この団体を立ち上げた徳丸ゆきこさんは、大阪で起った母子の二つの悲惨で衝撃的な事件「西区2児放置死事件」、「北区母子変死事件」をうけ、「悲劇を繰り返したくない!」。おなかをすかしている子ども、安心が脅かされているこどもの『今』を支援しようと、子ども支援関係者に呼びかけ、支援グループを昨年立ち上げました。「1年でここまでこれるとは思わなかった」といわしめる旺盛な活動です。

目的は、子どもの貧困をなくす事。見えにくい子どもの貧困を明らかにするために、子どもや家庭の生活を調査し、子ども・親・周りの大人をサポートしていくことです。

しらべる(調査、レポート作成)

昨年7月からシングルマザー100人を目標にインタビューを実施し、現在80人余と面談し、中間報告書もだしています。どの事例も本当に悲惨です。根本は貧困ですが、働いても働いてもワーキングプアから抜け出せない。DV被害、虐待、病気、離婚、障害など複合的に母子を襲うなど、何とか救い出さなければならないケースばかりです。

みつける

「何で助けてって言わへんねやろ」「助けて!」っていってもええねんで!」

と徳丸さんたちは、天神筋橋商店街で月1回、夜回り活動を行いチラシを配ります。困っていたら,ここにきてと呼びかけます。「ちょっとお話し聞かせていただけますか」と語りかけるんだそうです。

つなげる(相談事業)

徳丸さんやボランティアで支えるスタッフの皆さんは、その困っているお母さんと子どもを緊急に保護したり、食べ物を届けたりして、困窮の「今」を支えながら、行政、民間サポート窓口に同行し、生活保護などにつなげます。

お寺から、緊急物資のサポートやおそなえなどのお裾分けがあり大変助かっているそうです。

ほぐす(直接支援)

つなげたあとの緩い見守りを続けています。支援を必要としている人たちは、それまでの生活のなかで人を信じる事が出来なくなっている人、かたくなに手助けを拒絶する人も多いけれど、こちらからはずっとあなたの事を心配しているというメッセージを伝え続けるんだそうです。絶対見捨てないというメッセージを発信続ける事で,ほぐれ、返事がかえってくるんだそうです。

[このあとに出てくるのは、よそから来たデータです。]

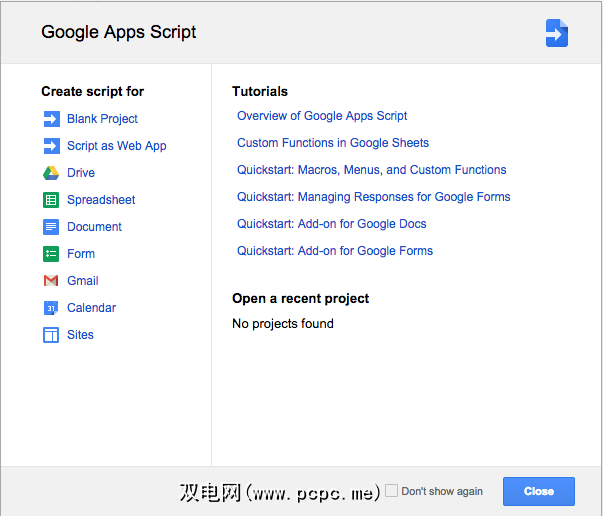The height and width of the screenshot is (516, 603).
Task: Open Overview of Google Apps Script tutorial
Action: coord(322,116)
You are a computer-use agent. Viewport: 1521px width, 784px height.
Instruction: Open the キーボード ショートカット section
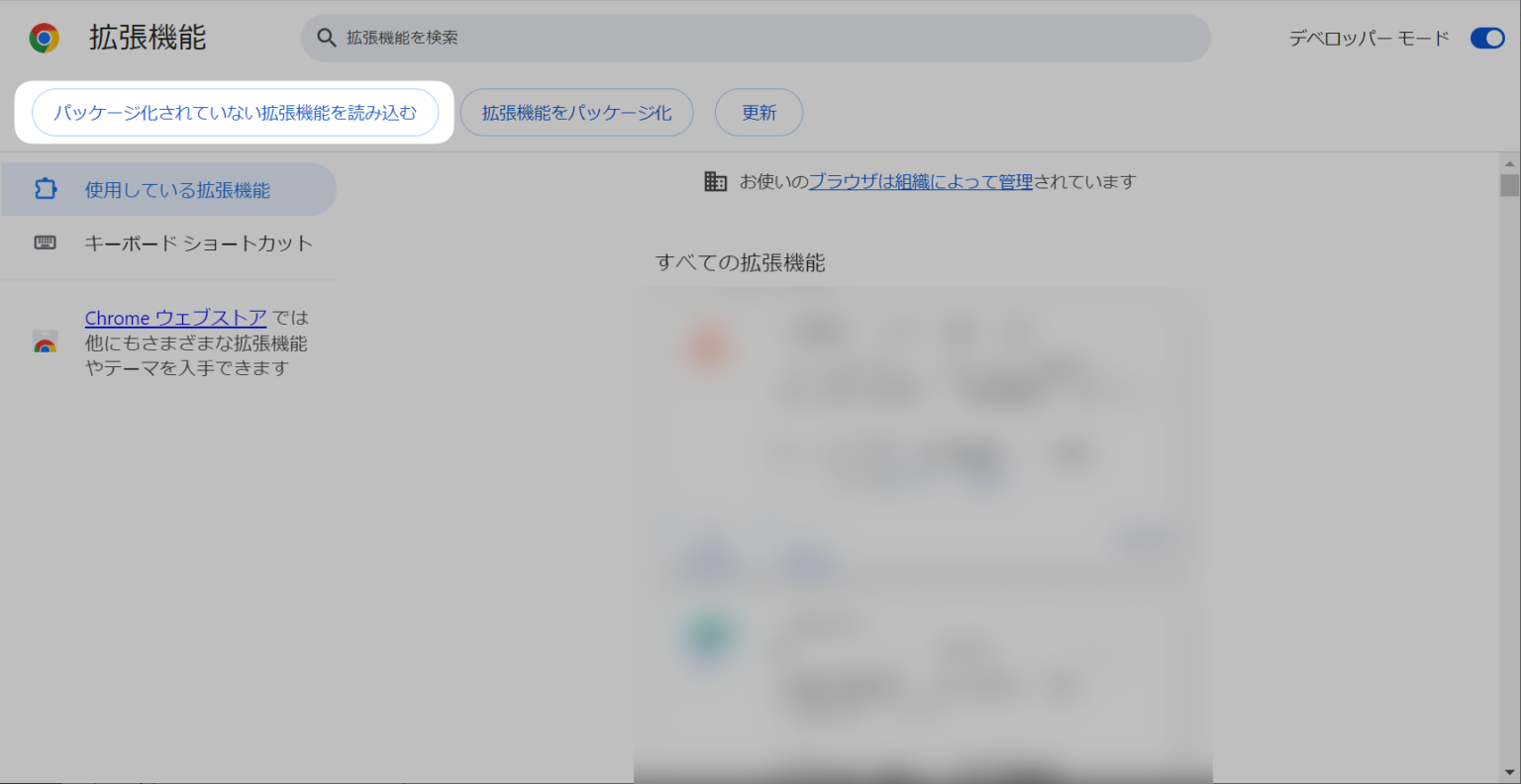198,243
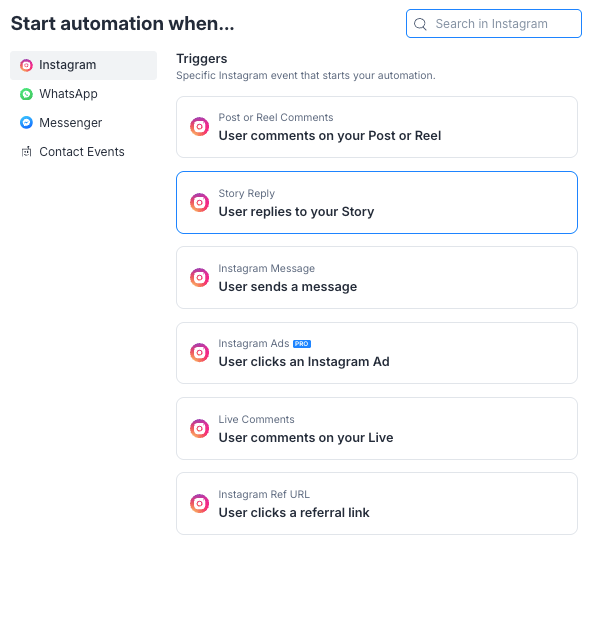The height and width of the screenshot is (619, 591).
Task: Click the Contact Events robot icon
Action: tap(26, 152)
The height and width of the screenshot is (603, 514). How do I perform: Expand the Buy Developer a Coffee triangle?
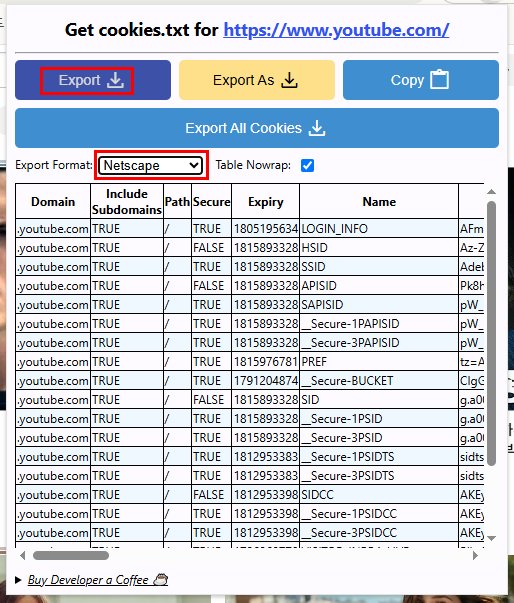18,580
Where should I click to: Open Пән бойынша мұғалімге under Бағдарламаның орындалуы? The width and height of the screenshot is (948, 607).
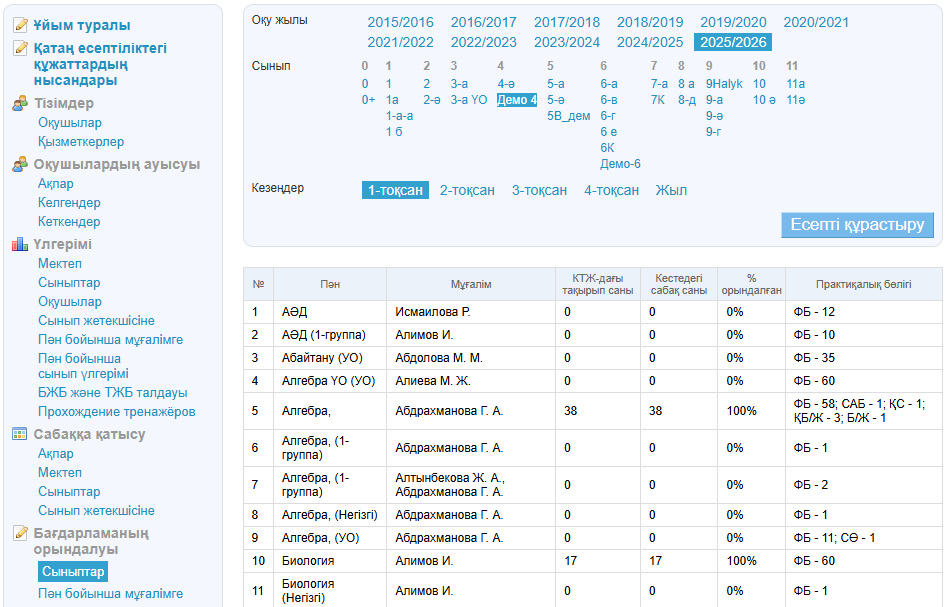(110, 594)
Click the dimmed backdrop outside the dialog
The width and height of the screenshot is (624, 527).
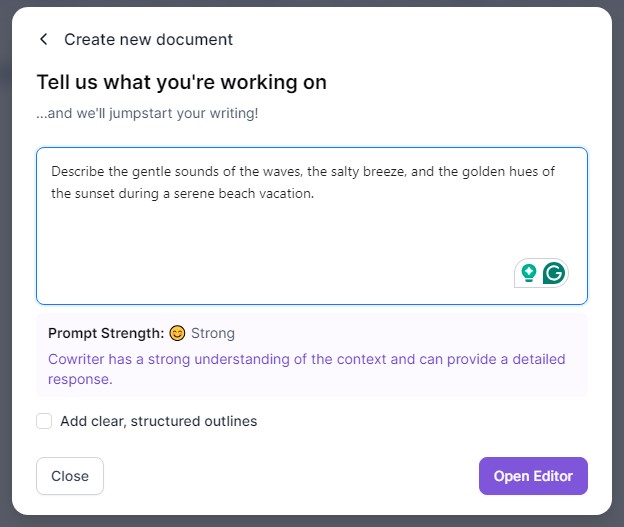pos(6,263)
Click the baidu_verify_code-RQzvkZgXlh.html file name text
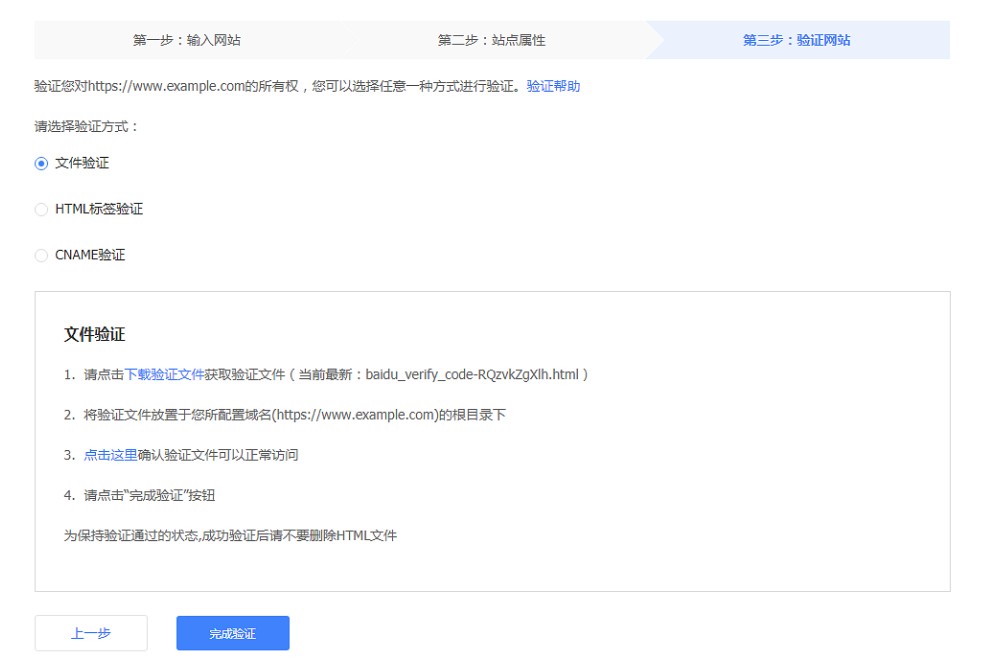999x672 pixels. pyautogui.click(x=473, y=375)
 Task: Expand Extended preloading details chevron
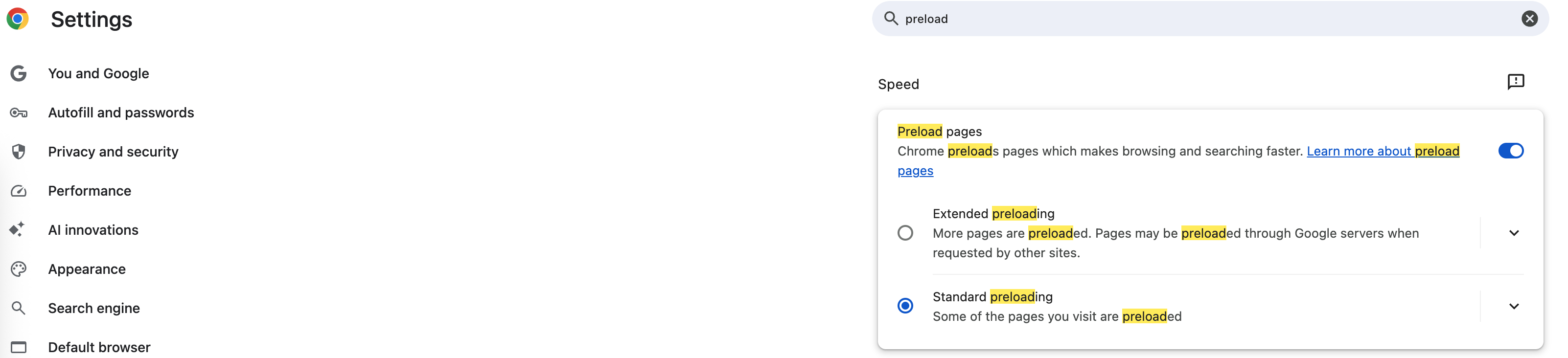(x=1514, y=233)
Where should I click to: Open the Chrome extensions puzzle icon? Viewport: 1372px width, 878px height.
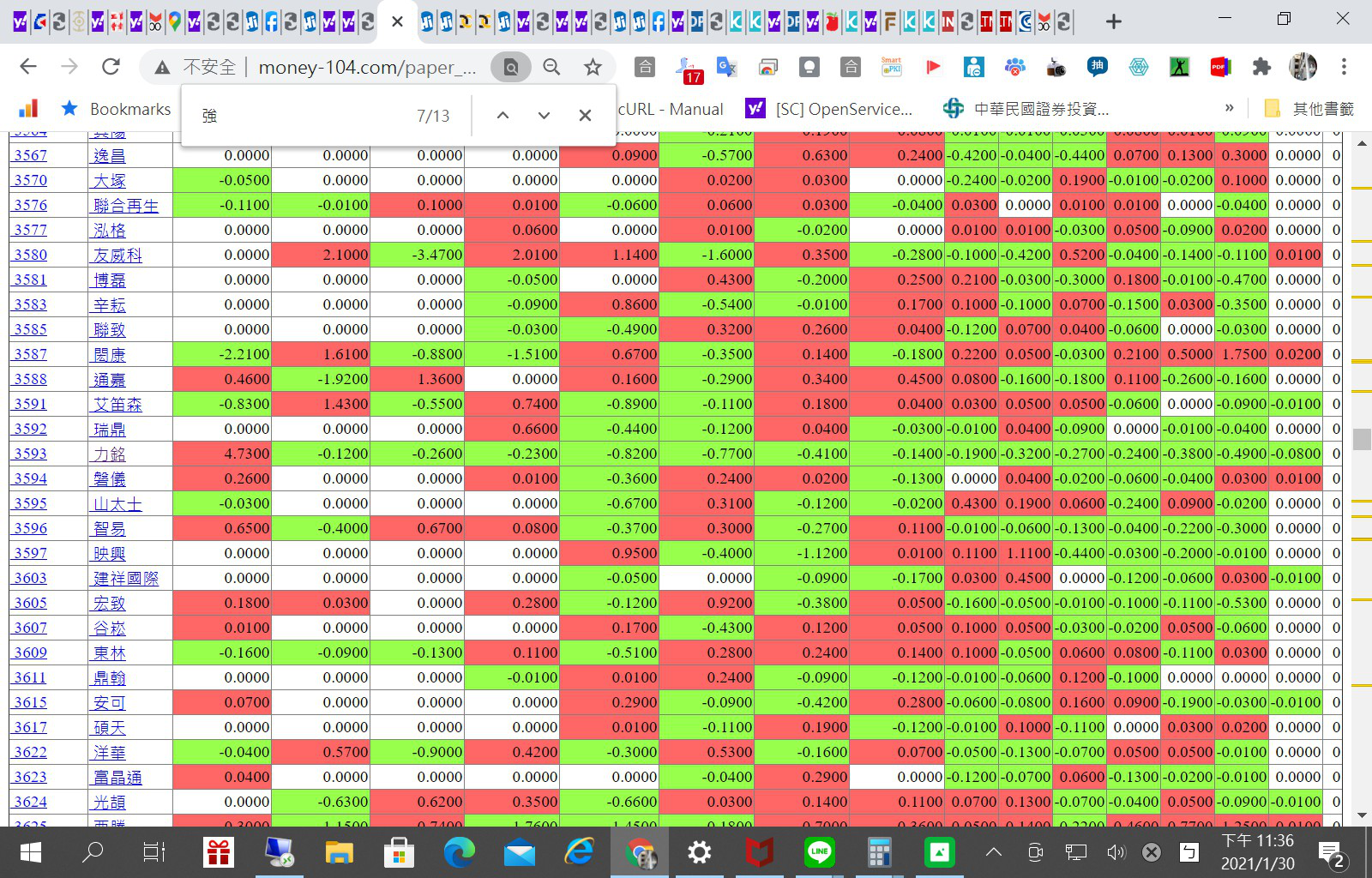(x=1261, y=67)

絶対に見捨てないというその想いはきっとお母さんの気持ちを少しずつほぐしていくんだと思います。その確信が徳丸さんにはあふれていました。

徳丸さんは、民間だからこそこの活動ができるといわれますが、同時にこのグループの活動が信頼されるのは、専門家や行政とも連携しているからだと思います。

そして貧困は、自己責任ではないと、母子世帯の平均年収223万円にみられるように低収入のうえに、児童手当の薄さ、教育費の高騰と公的支出の低さ=保護者負担の増大、生活保護の低い捕足率、社会保険料の逆進性、雇用政策の問題など貧困を取り巻く社会的、政治的背景を話されました。

本当にその通りです。

インタビューをまとめた「中間報告書」で徳丸さんはこういっています。

「仕事をいくつも掛け持ちしても,経済的に困難な状況から抜け出せないのは

彼女らだけの問題でしょうか?家庭内暴力から逃げ、子どものためと休みなく働き、体を壊してもそれは自己責任なのでしょうか?」

「負の連鎖は次の世代へと引き継がれる事が多く、自分だけで抜け出すのは困難です。このまま、子育てを親だけの責任としていれば、悲劇は繰り返し、今後ふえていくでしょう。

このレポートが「こどものためにもっと親を積極的にサポートしていこう」と思い,行動に移してくださるきっかけとなることを心より願っています」と。